> [RECORD EXTRACTS]
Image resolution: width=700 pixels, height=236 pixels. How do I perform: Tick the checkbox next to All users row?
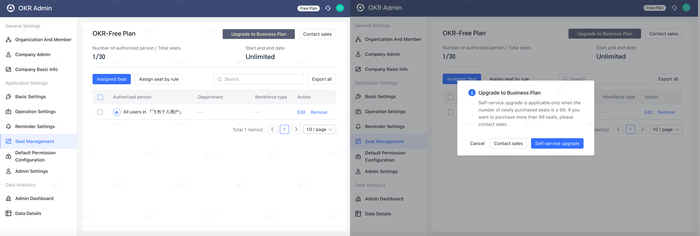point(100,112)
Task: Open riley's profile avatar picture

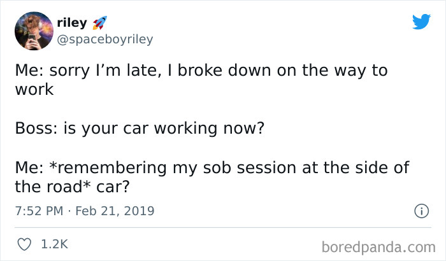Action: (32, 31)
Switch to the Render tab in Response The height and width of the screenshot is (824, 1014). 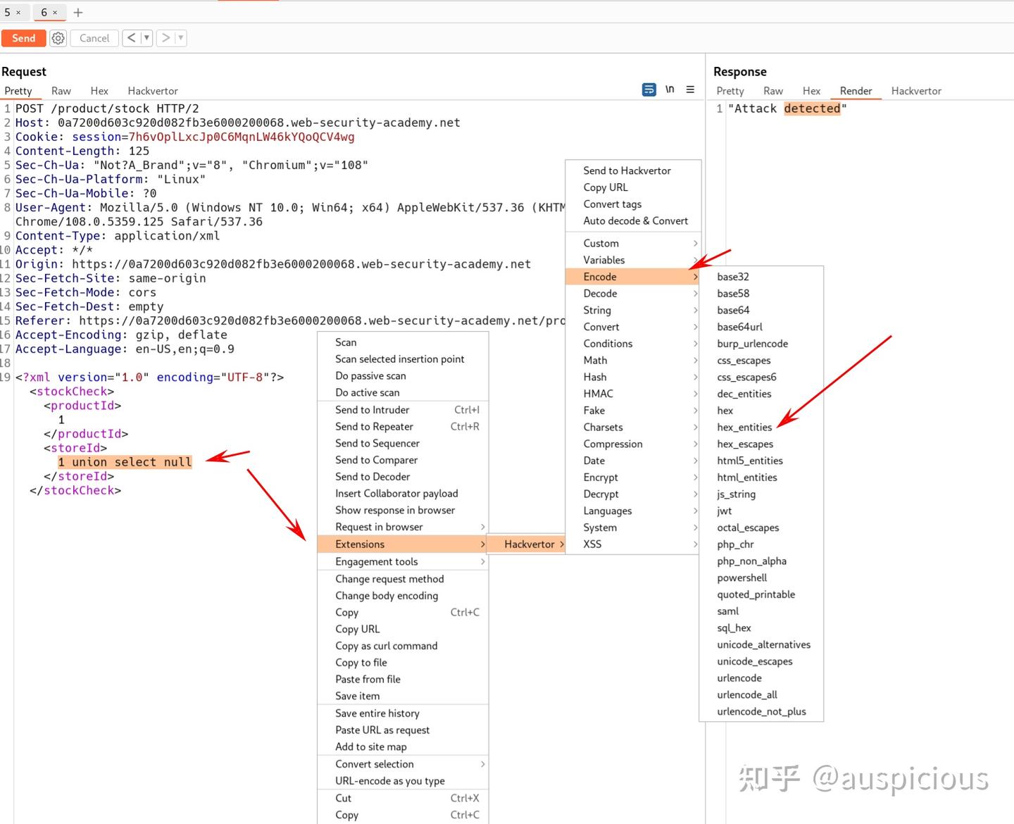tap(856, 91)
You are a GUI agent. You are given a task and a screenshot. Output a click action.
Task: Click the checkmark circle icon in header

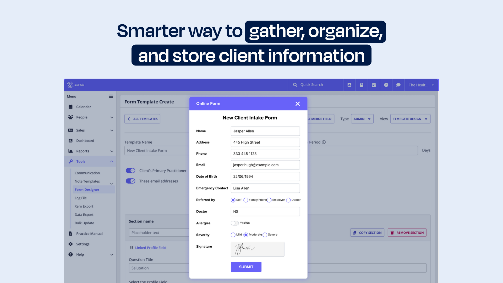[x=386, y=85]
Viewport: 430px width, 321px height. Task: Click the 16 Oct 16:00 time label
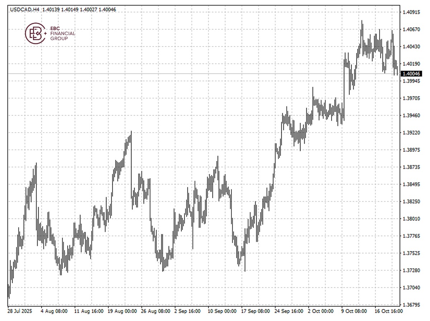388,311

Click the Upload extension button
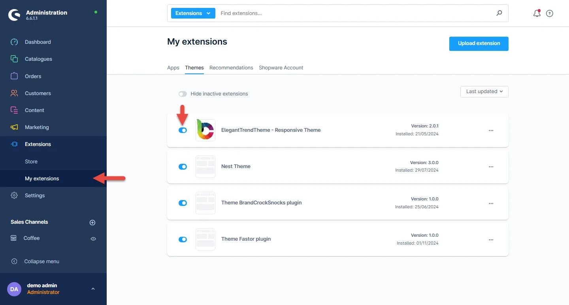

> [EXERCISE OBJECTIVE]
Please rewrite the part of the entries that opens with the line containing "You are a GUI" and closes at the end of the entries, swapping "header" for "top bar" and leaving everything else unchanged. Omit the pictures from your answer.

> [OUTPUT]
You are a GUI agent. You are given a task and a screenshot. Output a click action.
Task: Click the checkmark circle icon in top bar

[x=386, y=85]
Viewport: 430px width, 321px height. Task: Click the 16 Oct 16:00 time label
388,311

Click the Upload extension button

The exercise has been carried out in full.